K1 Klausuren - A

Altlastverdacht bei Grundstücken

Es kann nicht davon ausgegangen werden, dass jedes Grundstück, dessen Nutzung als Industriegelände schon Jahrzehnte zurückliegt, von vornherein als altlastenverdächtig einzustufen ist. Anders liegt es aber, wenn die frühere Nutzung die Gefahr von erheblichen Schadstoffbelastungen begründet, wie etwa bei einer ehemaligen wilden Müllkippe oder einer Tankstelle. Nach der höchstrichterlichen Rspr stellt auch die Nutzung eines Grundstücks als Werksdeponie in den sechziger und siebziger Jahren des letzten Jahrhunderts ohne anschließend durchgeführte Entsorgung einen offenbarungspflichtigen Sachmangel dar.

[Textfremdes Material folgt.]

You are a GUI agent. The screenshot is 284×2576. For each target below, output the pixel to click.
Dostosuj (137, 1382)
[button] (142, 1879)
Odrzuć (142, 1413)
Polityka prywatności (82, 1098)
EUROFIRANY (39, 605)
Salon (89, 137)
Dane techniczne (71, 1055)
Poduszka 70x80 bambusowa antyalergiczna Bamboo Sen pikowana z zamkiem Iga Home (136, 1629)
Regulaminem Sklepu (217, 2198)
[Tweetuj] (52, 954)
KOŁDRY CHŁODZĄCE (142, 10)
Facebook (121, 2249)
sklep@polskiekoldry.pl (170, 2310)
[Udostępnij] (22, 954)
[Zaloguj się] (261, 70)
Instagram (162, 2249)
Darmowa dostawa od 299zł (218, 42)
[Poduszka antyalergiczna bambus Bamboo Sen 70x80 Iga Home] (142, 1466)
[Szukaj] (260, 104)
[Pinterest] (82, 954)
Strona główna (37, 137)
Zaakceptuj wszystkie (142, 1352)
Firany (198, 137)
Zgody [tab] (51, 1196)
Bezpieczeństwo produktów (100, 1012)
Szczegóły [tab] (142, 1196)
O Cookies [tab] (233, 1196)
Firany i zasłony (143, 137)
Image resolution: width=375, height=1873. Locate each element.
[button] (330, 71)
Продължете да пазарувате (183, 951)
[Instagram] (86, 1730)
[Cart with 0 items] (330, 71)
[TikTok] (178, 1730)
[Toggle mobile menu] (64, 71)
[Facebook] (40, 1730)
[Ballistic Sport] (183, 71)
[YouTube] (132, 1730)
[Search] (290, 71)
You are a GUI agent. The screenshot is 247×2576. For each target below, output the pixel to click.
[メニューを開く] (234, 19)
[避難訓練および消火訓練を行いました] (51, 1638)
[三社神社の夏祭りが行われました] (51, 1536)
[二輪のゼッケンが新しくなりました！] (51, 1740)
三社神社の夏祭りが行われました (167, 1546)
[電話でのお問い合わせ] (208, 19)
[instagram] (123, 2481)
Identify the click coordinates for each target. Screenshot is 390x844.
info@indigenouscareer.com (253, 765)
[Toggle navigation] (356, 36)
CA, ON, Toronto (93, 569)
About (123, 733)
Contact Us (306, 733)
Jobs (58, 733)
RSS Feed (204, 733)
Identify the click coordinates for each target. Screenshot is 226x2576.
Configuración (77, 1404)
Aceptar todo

Das hängt maßgeblich damit zusammen, dass bei einer Deponie immer die Möglichkeit einkalkuliert werden muss, dass auf ihr auch Abfälle gelagert wurden, die wegen ihrer chemischen Zusammensetzung eine besondere Gefahr darstellen.
Nicht erforderlich ist, dass der aus der früheren Nutzung der Grundstücke abgeleitete Altlastenverdacht durch konkrete und gewichtige Tatsachen untermauert wird, die das Vorhandensein von Altlasten nahelegen. Der Altlastenverdacht muss nicht "konkret und naheliegend" sein.